Running on empty

Un bloc historique et populaire pour relancer le processus démocratique

Le communiqué du Bureau politique du PPS publié à l’occasion de la commémoration de l’anniversaire du 20 août a suscité un vif intérêt auprès de l’opinion publique. Dans un été caniculaire, désastreux en termes d’images et de désenchantement, l’appel du PPS pour relancer le processus démocratique à partir des valeurs du 20 août est ainsi apparu comme une lueur d’espoir en plein naufrage; un faisceau de lumière dans la nuit entretenu par les discours déclinistes et nihilistes; un cri pour rompre le silence absurde qui alimente désespoir et différentes formes de replis…

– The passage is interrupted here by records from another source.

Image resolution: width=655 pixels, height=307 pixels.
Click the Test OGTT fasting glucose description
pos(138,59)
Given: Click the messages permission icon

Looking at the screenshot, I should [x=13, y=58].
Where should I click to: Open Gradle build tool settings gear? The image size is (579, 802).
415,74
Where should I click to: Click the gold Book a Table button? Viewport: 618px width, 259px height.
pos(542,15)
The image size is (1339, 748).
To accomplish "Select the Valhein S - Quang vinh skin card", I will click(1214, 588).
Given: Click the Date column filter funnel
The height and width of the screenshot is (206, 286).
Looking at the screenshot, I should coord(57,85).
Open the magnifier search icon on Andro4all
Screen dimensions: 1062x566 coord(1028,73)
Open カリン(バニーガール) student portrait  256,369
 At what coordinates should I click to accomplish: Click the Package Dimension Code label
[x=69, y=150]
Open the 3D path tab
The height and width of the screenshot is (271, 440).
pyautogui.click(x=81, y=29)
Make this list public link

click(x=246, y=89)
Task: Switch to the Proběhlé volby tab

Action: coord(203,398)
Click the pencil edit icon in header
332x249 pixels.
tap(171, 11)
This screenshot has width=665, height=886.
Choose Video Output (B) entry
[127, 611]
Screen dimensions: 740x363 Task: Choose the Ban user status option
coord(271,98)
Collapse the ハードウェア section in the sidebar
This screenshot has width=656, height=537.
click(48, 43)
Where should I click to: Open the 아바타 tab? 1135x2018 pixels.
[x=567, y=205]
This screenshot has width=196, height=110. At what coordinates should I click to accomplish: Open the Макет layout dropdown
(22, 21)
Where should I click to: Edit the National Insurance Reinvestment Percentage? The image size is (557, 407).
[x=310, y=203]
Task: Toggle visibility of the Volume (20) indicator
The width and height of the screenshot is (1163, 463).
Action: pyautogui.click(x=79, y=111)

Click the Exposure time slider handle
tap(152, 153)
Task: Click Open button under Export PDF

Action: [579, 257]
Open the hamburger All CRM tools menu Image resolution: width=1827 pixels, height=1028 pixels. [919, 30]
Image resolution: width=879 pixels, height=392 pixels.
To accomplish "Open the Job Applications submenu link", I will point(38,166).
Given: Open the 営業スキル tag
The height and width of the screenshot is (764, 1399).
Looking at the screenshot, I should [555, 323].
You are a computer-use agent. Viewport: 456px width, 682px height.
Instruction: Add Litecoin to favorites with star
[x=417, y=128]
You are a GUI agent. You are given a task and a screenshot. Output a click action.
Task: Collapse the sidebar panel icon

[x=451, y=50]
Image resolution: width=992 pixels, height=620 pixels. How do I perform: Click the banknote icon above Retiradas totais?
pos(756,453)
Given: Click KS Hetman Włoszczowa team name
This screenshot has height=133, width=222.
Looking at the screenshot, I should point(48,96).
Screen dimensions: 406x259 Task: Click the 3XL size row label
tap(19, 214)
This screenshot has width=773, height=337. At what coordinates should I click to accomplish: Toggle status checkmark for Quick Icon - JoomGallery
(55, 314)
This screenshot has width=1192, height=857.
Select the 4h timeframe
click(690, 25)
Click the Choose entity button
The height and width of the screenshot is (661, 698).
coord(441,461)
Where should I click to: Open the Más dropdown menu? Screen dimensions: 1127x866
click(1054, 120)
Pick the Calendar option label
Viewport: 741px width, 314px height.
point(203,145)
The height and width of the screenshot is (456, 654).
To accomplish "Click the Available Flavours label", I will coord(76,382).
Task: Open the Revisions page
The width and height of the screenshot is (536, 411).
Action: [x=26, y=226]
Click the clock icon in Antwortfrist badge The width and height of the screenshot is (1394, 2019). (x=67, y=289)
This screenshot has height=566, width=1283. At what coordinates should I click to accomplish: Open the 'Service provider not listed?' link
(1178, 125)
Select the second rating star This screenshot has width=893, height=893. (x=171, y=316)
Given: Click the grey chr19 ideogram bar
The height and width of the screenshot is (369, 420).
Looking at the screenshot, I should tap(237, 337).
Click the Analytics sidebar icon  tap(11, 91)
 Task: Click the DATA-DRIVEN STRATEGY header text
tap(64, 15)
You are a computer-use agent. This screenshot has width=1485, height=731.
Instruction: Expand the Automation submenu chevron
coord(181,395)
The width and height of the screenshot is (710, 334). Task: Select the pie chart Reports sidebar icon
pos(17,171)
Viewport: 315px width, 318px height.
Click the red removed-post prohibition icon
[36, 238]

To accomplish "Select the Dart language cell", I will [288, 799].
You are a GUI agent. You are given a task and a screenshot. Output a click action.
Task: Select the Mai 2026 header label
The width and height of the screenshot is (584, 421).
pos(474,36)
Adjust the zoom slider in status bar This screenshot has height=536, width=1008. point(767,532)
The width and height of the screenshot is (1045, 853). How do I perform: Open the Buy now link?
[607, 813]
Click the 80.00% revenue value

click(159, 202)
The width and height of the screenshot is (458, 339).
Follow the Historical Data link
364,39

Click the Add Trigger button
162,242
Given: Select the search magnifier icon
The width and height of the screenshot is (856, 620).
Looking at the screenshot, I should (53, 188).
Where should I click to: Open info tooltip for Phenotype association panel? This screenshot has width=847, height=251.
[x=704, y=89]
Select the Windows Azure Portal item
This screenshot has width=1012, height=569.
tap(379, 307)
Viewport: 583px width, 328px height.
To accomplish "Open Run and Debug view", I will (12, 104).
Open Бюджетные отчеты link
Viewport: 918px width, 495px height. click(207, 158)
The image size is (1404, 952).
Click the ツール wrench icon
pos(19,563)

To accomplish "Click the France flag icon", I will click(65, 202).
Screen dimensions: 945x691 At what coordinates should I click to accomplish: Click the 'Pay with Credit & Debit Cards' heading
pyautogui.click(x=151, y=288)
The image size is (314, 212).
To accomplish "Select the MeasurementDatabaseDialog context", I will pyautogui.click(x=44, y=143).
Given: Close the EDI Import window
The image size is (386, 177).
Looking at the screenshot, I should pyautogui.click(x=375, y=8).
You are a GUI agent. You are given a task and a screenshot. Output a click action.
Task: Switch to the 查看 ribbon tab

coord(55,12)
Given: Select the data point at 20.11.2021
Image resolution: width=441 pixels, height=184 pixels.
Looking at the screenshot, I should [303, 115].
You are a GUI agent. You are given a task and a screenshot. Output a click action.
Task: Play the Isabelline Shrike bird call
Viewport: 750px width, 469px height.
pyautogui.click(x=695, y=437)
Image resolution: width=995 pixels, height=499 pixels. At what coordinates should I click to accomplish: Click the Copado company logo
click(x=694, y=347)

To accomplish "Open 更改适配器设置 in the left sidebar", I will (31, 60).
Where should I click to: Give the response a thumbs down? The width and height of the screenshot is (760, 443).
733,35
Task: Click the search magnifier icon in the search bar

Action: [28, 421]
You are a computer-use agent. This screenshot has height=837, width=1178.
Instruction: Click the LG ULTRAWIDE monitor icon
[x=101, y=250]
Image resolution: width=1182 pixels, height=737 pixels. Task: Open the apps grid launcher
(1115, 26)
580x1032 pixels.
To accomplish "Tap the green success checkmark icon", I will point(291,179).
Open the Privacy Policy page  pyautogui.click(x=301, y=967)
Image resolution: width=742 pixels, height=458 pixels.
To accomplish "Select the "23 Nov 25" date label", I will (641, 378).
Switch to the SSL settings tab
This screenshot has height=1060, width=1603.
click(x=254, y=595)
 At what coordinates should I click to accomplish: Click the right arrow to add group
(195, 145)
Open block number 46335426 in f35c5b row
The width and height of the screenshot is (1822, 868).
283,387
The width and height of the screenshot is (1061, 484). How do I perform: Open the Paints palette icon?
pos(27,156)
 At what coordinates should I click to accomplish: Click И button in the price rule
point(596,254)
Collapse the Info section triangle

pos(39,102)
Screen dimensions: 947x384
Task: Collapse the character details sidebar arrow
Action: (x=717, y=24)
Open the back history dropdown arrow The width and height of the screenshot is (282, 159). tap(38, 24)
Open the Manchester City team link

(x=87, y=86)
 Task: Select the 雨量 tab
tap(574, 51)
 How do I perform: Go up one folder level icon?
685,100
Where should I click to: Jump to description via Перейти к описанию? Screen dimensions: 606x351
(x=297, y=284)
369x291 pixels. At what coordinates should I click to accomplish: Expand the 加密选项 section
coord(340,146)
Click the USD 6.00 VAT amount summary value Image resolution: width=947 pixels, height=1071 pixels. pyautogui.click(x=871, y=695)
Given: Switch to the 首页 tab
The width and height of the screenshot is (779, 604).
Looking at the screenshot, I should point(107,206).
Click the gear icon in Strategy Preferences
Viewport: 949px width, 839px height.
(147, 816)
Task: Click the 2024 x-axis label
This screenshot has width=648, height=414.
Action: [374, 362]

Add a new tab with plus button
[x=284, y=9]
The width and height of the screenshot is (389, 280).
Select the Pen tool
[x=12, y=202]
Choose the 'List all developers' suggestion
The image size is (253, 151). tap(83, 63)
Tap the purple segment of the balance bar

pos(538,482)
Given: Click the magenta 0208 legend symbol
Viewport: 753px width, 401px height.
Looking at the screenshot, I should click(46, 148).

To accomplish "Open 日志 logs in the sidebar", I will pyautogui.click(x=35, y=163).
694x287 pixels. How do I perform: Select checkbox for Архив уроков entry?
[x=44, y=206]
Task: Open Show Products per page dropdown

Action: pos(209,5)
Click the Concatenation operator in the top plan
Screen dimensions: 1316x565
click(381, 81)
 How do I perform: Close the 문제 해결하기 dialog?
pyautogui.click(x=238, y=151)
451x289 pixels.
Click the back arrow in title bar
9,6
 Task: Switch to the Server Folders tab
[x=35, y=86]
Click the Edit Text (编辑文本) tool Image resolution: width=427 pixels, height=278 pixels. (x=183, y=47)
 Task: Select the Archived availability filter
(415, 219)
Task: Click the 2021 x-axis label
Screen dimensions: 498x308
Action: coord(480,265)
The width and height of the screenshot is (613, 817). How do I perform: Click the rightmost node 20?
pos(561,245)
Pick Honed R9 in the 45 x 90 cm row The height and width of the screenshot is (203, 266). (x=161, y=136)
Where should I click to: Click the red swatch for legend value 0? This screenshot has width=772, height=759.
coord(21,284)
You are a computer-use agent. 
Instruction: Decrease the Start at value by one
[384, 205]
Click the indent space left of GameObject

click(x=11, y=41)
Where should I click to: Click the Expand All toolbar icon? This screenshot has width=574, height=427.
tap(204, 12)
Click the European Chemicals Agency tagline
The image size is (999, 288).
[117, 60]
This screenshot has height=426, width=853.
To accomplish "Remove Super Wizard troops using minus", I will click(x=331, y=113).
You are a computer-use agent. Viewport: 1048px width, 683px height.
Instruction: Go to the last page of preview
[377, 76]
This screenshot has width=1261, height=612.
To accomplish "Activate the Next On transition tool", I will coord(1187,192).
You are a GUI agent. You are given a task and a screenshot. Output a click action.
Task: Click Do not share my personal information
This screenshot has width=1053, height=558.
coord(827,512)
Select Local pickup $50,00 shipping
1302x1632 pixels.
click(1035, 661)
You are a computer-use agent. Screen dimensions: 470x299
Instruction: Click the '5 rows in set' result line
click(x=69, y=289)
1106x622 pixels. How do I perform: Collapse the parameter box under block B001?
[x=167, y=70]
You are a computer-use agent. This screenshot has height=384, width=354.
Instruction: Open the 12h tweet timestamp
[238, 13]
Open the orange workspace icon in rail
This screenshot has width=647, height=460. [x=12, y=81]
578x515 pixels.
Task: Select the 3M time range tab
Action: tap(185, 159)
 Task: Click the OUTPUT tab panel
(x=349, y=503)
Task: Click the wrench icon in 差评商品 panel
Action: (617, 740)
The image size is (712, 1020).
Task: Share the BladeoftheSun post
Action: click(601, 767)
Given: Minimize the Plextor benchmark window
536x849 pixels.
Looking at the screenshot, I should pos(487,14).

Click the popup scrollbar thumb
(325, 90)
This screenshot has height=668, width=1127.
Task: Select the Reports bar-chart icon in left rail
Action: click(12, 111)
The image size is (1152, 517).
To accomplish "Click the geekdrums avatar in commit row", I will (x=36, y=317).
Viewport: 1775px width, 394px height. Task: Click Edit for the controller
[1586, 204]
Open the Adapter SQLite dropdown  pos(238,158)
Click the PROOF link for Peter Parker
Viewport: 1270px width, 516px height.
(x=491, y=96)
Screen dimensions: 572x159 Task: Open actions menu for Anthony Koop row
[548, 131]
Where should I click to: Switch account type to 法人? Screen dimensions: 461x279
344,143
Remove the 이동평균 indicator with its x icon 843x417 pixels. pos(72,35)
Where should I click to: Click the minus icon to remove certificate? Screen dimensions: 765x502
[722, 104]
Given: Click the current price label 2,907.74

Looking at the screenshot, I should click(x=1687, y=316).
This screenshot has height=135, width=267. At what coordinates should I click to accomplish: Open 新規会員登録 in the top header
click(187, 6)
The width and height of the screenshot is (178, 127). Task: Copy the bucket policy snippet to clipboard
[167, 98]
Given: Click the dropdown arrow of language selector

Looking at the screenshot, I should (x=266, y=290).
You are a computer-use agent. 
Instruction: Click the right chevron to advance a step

Cela n’est pas fortuit ; nous sommes en présence d’un geste politique pensé et raisonné fruit d’une grande maturité politique. L’appel du 20 août s’inscrit dans la droite ligne d’un discours et d’une pratique forgés dans la lutte sur le double front de l’émancipation des citoyens et de la souveraineté du pays. Sur cette voie, le PPS a, durant sa riche histoire, payé un lourd tribut pour développer, concrétiser, préserver une ligne politique indépendante dictée uniquement par le souci de servir la cause «du peuple et de la nation», selon le mot d’ordre forgé par son leader historique, Ali Yata dont le parti vient de commémorer le vingtième anniversaire de sa tragique disparition.

Dans les moments les plus difficiles et dans les conditions politiques les plus variées y compris quand le parti était empêché de son droit à l’action politique légale où quand il était la cible des manœuvres déclarées et occultes pour nuire à son image, sa voix a toujours retenti dans la clarté et la transparence pour tirer la sonnette d’alarme. Non pas pour un bénéfice politicien étroit ou par le biais d’un populisme facile mais en usant d’un argumentaire  rationnel prenant en compte les différents aspects de la problématique abordée. Son appel à relancer la dynamique démocratique a accueilli des avis favorables et positifs justement parce que les observateurs les plus objectifs se sont retrouvés dans son analyse lucide aux antipodes de la tendance démagogique ambiante.

Mais l’image qui a retenu le plus attention, et c’est elle qui a certaine suscité la séduction née du communiqué du BP, c’est le recours à la figure « du second souffle ». Une image à forte charge politique et symbolique. Elle a également une dimension culturelle ; le cinéma par exemple, a beaucoup eu recours à l’image du «souffle». Les cinéphiles – mais pas seulement- connaissent deux grands films dans ce sens A bout de souffle de Godard et Le deuxième souffle de Melville.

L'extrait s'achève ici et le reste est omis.